> _What the exercise asks_: Scan the entries below for the word "computer". Copy out every line in which it occurs.

+--

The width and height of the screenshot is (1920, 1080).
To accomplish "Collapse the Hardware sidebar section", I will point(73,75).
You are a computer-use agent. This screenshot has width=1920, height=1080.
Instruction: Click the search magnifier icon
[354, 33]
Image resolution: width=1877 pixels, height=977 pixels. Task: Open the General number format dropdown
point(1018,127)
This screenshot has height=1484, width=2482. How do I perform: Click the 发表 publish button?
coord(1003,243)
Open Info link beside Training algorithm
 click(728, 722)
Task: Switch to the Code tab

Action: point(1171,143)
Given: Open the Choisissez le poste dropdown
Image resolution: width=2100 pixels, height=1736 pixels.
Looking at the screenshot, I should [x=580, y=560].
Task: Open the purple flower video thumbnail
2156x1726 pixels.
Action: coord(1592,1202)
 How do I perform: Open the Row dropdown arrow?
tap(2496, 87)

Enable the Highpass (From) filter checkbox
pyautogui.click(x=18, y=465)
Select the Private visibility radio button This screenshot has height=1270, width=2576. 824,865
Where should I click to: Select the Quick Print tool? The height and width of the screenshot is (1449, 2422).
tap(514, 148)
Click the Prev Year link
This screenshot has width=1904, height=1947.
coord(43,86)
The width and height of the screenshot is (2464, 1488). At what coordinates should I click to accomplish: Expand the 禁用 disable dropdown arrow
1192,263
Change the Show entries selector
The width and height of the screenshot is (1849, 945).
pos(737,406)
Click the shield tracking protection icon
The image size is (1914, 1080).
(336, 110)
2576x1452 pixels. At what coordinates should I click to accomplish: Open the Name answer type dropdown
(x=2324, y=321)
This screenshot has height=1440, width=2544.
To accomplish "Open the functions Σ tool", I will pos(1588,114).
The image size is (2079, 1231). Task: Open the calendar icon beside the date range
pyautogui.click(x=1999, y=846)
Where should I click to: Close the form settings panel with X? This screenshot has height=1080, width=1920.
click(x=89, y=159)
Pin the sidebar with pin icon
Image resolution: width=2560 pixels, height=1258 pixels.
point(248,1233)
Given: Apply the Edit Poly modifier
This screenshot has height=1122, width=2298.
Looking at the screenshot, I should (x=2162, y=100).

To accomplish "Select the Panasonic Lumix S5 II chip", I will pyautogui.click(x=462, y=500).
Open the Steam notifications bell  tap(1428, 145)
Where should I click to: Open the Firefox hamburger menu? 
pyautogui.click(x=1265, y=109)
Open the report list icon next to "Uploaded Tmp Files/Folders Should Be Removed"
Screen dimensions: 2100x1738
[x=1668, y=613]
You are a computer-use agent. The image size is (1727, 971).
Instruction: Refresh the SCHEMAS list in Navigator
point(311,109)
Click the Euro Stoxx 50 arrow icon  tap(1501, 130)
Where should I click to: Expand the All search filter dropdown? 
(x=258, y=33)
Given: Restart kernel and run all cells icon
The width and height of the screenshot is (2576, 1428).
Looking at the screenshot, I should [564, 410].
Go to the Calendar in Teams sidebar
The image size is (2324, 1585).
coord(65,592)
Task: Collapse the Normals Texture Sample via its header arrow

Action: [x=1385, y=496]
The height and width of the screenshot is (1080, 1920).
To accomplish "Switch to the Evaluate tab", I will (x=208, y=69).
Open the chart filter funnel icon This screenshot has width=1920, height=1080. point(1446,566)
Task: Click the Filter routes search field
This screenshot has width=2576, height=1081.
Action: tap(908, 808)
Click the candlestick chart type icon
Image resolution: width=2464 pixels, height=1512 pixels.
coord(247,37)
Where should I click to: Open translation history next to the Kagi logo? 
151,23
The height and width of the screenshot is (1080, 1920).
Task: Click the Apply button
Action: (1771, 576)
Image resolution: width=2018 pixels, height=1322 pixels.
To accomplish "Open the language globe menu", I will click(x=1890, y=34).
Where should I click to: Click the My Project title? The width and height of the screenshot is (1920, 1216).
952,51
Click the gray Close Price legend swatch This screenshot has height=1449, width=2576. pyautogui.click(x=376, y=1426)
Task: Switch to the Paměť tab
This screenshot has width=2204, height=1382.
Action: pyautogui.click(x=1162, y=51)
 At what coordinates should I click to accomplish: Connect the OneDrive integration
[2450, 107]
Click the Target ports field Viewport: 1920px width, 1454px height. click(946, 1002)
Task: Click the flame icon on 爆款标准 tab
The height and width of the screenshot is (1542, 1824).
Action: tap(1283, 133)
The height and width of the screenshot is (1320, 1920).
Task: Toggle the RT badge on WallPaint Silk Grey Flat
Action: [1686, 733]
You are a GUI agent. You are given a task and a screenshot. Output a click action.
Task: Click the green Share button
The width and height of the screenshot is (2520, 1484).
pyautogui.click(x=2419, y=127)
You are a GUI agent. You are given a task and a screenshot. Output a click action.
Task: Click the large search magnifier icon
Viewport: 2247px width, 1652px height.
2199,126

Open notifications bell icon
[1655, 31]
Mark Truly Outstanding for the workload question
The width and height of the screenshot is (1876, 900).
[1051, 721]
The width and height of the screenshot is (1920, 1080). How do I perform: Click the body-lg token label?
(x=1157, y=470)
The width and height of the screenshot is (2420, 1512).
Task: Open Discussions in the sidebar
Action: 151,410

+--

> _Answer to this exercise_:
You are a computer-use agent. This screenshot has width=1920, height=1080.
You are a computer-use agent. The image size is (1727, 971).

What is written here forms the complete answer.